Afin de poursuivre notre analyse des Ordonnances du 22 septembre 2017, nous vous proposons cette fois de nous intéresser aux Institutions Représentatives du Personnel (IRP).
A peine plus de deux ans après l’entrée en vigueur de la loi Rebsamen qui avait créé la « nouvelle Délégation Unique du Personnel », les règles sont de nouveau modifiées par l’Ordonnance n°2017-1386 du 22 septembre 2017 relative à la nouvelle organisation du dialogue social et économique dans l’entreprise et favorisant l’exercice et la valorisation des responsabilités syndicales.
Quelles sont les nouvelles règles applicables aux IRP et comment devront-elles être appliquées ?
Voici quelques réponses non exhaustives dans cette première partie qui concerne la mise en place du Comité Social et Economique (CSE).

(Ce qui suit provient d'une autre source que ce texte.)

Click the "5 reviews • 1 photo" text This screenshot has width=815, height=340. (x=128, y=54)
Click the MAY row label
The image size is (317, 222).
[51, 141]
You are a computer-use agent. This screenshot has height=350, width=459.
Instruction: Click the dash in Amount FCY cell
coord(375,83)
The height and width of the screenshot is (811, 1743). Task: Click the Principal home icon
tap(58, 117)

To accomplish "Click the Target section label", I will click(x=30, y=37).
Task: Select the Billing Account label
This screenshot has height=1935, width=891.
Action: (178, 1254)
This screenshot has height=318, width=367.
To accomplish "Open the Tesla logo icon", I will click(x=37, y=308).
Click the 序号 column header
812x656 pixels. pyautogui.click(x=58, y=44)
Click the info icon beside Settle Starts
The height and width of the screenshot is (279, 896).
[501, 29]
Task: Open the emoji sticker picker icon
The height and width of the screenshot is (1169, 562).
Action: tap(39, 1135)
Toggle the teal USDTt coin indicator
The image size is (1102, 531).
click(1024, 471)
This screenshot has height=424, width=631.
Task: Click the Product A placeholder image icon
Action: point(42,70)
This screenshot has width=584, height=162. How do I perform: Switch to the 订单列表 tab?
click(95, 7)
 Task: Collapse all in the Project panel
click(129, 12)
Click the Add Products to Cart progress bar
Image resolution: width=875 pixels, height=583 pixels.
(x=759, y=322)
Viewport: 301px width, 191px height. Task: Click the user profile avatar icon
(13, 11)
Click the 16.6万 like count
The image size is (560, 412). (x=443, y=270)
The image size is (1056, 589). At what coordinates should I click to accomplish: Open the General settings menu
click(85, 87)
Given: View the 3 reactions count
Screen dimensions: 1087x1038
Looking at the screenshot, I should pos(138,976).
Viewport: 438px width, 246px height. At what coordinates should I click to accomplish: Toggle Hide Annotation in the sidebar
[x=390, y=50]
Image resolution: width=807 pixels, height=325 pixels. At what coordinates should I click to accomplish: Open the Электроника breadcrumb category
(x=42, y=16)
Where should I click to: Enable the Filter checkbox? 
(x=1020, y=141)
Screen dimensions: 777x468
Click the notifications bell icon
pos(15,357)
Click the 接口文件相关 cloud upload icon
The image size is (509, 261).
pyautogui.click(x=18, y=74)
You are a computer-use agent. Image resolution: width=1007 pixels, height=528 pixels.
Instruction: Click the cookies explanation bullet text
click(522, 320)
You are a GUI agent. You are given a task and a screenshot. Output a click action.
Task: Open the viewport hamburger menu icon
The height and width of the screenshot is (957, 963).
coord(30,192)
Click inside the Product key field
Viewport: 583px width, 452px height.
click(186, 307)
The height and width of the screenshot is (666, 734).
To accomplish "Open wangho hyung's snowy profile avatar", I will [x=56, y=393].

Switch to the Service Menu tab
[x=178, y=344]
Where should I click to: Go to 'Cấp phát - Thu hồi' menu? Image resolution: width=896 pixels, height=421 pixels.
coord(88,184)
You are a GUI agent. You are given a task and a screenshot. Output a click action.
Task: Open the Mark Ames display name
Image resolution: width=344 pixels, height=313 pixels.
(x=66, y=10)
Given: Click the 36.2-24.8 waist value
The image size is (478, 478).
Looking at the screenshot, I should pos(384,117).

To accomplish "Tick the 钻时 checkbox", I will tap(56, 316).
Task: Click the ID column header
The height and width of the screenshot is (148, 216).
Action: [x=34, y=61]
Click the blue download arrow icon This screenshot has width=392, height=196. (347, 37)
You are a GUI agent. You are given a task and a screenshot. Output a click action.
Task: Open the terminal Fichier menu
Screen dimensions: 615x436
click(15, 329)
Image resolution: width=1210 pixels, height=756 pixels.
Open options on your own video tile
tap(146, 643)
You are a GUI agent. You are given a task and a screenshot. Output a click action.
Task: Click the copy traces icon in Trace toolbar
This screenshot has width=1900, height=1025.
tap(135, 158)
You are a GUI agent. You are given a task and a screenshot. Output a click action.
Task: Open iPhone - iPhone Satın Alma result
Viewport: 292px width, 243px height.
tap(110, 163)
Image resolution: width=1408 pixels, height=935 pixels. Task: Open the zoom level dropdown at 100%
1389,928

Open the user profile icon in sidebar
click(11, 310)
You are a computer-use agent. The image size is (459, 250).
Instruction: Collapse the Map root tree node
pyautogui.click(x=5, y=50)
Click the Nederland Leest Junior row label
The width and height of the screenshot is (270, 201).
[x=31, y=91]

1.La fusion des IRP : le Comité Social et Economique
Le Comité d’Entreprise (CE) cède sa place au CSE. Celui-ci remplace les IRP élues (DP, CE, CHSCT, DUP ancienne et nouvelle formule et instances regroupées issues de la loi Rebsamen). Les Délégués Syndicaux (DS) sont maintenus.
Le Comité de Groupe, le Comité d’Entreprise Européen et le Comité de la Société Européenne ne sont pas concernés par la réforme.
1.1.La mise en place du CSE
Le CSE est mis en place dans les mêmes entreprises que les DP et le CE selon les dispositions antérieures (respectivement au moins 11 et 50 salariés). Le CSE aura attributions différentes selon la taille de l’entreprise (cf. supra).
Quelques différences néanmoins sont à noter en comparaison avec les dispositions antérieures.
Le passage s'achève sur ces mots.